Tell us a bit about yourself and what motivates you in the quest to save nature and the climate.
There is a quote that I heard from someone explaining why he was engaged in fighting for nature protection. He said that he’s not doing it for himself or for his ego, but because he, as a human being, is an expression and extension of nature, nature trying to take care of itself. This resonates strongly with me. Doing something for fun, for money, or for a career does not. Fun in life is, of course important, but without any additional sense, without adding some deeper meaning to it, it wouldn’t be fulfilling for me.
I also frequently ask myself — unless everyone lives in the same conditions as I do, unless things are fair for other humans and for all life on Earth — how can I just go about my business? A few years ago, this question, or feeling if you wish, was not so present, but today, as I wake up to the new IPCC reports about climate change, it is burning strong. Being complicit then becomes impossible. The urge to do something also becomes impossible to ignore.
So, you were a physicist but then you made a drastic life change after your PhD, abandoning academia and establishing the Umundu sustainability festival in Dresden. How did that happen?
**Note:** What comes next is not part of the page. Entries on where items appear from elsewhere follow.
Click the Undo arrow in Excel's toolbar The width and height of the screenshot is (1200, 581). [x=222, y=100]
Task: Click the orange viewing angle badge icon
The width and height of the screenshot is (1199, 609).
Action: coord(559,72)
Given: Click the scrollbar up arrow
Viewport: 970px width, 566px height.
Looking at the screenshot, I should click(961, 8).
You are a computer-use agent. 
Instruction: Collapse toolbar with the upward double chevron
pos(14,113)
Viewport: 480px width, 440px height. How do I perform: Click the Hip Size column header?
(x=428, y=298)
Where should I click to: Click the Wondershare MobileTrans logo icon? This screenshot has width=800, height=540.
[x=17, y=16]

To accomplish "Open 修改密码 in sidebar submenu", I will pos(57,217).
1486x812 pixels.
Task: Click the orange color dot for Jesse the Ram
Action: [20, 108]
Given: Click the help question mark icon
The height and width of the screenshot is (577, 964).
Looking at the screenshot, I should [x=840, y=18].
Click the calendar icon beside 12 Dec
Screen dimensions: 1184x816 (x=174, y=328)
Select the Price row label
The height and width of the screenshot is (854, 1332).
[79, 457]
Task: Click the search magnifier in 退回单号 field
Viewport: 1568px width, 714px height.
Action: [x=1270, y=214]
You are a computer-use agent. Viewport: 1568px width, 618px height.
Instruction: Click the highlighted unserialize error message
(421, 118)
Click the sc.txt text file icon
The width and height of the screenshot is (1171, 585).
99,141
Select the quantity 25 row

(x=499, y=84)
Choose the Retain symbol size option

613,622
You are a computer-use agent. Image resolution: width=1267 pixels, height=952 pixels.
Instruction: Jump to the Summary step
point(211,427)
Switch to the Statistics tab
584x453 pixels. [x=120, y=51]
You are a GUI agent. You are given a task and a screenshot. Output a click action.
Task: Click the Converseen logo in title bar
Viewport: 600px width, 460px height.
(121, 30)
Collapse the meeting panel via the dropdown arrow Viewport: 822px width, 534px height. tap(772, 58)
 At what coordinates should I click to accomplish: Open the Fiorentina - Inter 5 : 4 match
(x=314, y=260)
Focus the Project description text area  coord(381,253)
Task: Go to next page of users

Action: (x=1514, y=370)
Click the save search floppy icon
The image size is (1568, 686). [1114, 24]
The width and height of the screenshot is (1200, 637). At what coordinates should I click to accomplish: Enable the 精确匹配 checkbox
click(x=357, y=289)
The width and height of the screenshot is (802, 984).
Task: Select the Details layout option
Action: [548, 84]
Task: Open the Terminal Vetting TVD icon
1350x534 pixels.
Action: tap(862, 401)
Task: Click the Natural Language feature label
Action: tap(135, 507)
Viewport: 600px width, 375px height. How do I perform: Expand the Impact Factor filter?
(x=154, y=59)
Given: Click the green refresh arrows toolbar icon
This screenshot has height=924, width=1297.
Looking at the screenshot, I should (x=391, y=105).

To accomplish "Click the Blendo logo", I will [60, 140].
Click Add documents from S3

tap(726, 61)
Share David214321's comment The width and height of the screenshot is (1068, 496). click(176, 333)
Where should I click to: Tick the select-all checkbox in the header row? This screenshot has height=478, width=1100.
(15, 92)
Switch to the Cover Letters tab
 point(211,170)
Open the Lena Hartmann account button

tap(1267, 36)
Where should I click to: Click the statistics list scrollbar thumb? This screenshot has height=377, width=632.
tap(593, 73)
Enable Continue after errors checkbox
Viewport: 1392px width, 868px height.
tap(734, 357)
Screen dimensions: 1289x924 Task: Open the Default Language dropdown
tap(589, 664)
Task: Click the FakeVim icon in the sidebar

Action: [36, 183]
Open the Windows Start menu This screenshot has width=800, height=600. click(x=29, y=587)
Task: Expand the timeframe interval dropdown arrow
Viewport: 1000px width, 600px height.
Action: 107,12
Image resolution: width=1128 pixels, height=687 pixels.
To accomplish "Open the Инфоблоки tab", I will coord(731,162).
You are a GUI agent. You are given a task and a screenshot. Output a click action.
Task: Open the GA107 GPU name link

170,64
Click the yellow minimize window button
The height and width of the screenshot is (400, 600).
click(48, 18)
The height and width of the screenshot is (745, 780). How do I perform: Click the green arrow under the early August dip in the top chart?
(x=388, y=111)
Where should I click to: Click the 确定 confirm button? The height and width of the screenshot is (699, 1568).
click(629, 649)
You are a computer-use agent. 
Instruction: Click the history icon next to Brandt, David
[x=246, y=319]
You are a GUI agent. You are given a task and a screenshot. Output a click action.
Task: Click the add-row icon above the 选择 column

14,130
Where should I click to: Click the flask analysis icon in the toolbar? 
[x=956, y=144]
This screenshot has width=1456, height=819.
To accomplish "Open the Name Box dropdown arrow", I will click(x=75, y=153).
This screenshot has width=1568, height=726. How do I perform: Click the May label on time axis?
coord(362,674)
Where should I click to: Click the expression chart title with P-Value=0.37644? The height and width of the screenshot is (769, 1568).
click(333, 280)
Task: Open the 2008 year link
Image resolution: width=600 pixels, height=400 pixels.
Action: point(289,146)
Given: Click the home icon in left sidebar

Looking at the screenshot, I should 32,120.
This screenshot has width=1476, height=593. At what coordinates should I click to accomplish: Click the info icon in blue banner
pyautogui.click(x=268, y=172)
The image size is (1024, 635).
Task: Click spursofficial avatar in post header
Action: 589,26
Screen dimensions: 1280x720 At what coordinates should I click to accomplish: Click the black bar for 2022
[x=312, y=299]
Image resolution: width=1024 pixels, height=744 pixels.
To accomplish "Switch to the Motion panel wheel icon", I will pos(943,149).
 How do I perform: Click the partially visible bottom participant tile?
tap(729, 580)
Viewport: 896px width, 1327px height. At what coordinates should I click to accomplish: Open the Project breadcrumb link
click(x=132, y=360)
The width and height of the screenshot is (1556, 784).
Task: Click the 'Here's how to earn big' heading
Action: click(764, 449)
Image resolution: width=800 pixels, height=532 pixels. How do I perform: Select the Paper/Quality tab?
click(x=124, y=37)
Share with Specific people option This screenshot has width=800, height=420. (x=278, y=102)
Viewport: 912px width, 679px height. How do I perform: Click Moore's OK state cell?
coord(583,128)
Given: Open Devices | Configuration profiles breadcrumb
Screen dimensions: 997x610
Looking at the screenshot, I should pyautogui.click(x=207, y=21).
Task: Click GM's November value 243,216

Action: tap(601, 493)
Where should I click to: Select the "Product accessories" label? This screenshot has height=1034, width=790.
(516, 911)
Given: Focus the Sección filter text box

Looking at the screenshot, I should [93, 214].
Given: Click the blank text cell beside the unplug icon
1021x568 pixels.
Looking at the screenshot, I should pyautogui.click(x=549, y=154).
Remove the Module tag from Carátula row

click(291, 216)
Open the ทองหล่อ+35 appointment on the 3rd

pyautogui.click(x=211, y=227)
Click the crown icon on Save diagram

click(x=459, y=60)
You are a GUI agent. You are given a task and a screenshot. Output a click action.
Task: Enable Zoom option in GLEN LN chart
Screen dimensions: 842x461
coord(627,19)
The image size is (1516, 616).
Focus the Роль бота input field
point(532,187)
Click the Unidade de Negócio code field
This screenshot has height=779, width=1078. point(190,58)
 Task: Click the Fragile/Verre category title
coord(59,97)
During my PhD, I was working in front of a crystal furnace, which I had to take care of for longer periods of up to 24 hours non-stop. And so, in order not to fall asleep during the night, I started to watch movies, mostly blockbusters initially. At some point I thought, okay, why don’t I watch some documentaries instead to give myself some food for thought? So, then I started watching different films about the environment, about nature protection, and a lot of geopolitical stuff, as this was the period of the Iraq war. At some point it struck me — there are so many essential subjects, why is nobody talking about them within my circle of friends? Why is the mainstream media not covering them?
I really started to feel like I was living in the Matrix — people going about their daily lives, like they were sleeping through their lives in some way, completely unaware of the implications of Western modernity. And that is what prompted me to start a weekly documentary evening. I wanted to be able to talk with my friends about these topics; I was really frustrated that I had nobody to discuss these issues with. I wanted to raise these issues at least in my neighbourhood, at least in my town. That was in 2007.
Gradually, new people started to arrive at these regular documentary screenings. From the beginning, I was really surprised by how clueless most people were about the presented subjects. So often, they were shocked or even revolted after seeing what the documentary was showing.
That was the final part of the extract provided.